**CHALLENGES:**
(a) According to the data-encoding text, starting with which data-encoding version can the dynamic-size strategy be used for bounded-precision integer values?
(b) Reproduce a passage of the data-encoding text word for word, beginning at the words "In Prose output, N" and stopping after "Zarith-based arbitrary-precision integers.".
(c) Please carry on the data-encoding text, picking up after its final sentence.

**GIVEN TEXT:**
┌──

N corresponds to the n combinator, and Z corresponds to the z combinator, in data-encoding.

In Prose output, N is emitted as

"arbitrary-precision natural (non-negative) integer"

and Z as

"arbitrary-precision integer"

Dynamic-Size Integer Encoding

A custom binary serialization/deserialization strategy is used for the data-encoding primitives N and Z.

As of data-encoding v0.7, this strategy may be used for bounded-precision integer values, via uint_like_n and int_like_z, and so it applies more broadly than just for Zarith-based arbitrary-precision integers.

Due to the nuance and complexity of the encoding strategy in question, it is sufficient to state here that the encoding is a self-terminating byte-sequence where the high bit for each byte is 1 whenever there is at least one more byte left in the value, and 0 when the byte in question is to be considered terminal. The remaining lower seven bits in each byte are to be interpreted in little-endian byte-order as the constituent bits of the binary representation of the value, with Z and uint_like_z using the second highest bit in the initial byte to signal the sign, as proper negation rather than two's-complement representation.

A detailed explanation of the Zarith encoding strategy can be found in the Target Implementation Guide (a more detailed explanation of several other schema/codec types can be found in the same document as well).

└──

**SOURCE EXCERPT:**

┌──

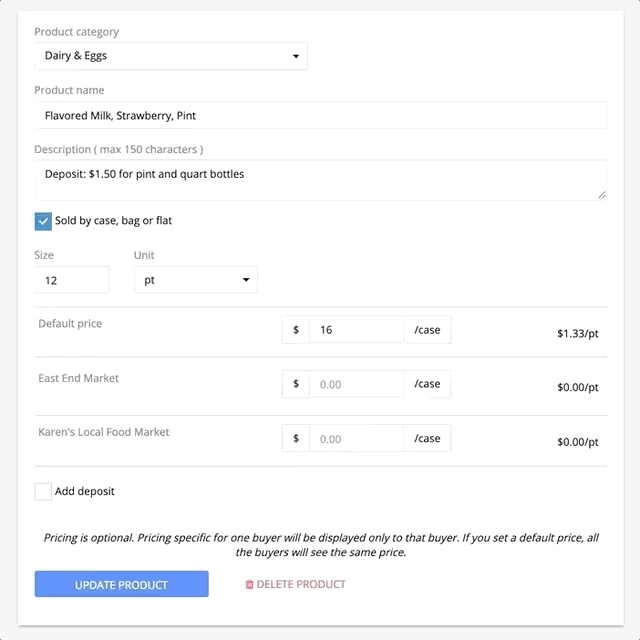Click the trash icon beside Delete Product

click(x=249, y=584)
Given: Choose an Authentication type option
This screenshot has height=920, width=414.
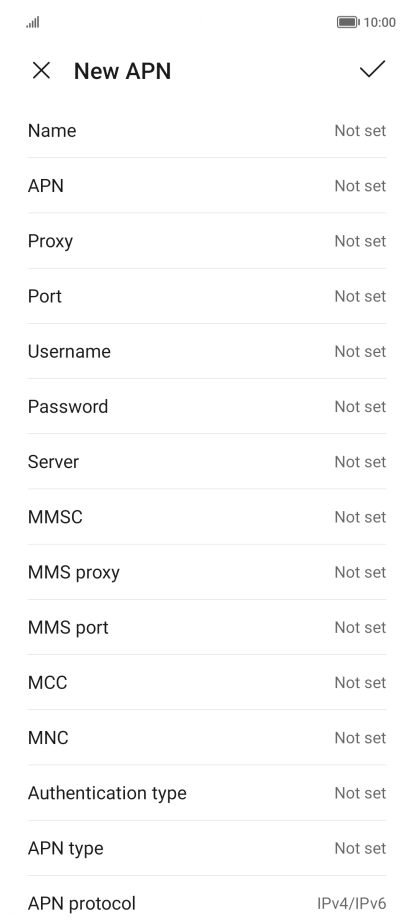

└──

**EXERCISE RESPONSES:**
(a) Version 0.7 (data-encoding v0.7).

(b)
In Prose output, N is emitted as

"arbitrary-precision natural (non-negative) integer"

and Z as

"arbitrary-precision integer"

Dynamic-Size Integer Encoding

A custom binary serialization/deserialization strategy is used for the data-encoding primitives N and Z.

As of data-encoding v0.7, this strategy may be used for bounded-precision integer values, via uint_like_n and int_like_z, and so it applies more broadly than just for Zarith-based arbitrary-precision integers.

(c)
String and Bytes

The unified String _ element represents two intrinsically related, but technically distinct schema kinds in data-encoding:

  • String (Some n) is a transcription of Fixed.string n
  • String None is a transcription of Variable.string

Similarly, Bytes (Some n | None) models Fixed.bytes n and Variable.bytes

String _ is emitted with the base string-value:

"character string"

with Bytes _ emitting a similar:

"byte sequence"

with the conditional suffix (only for (String | Bytes) (Some n)) of

" (fixed length: n)"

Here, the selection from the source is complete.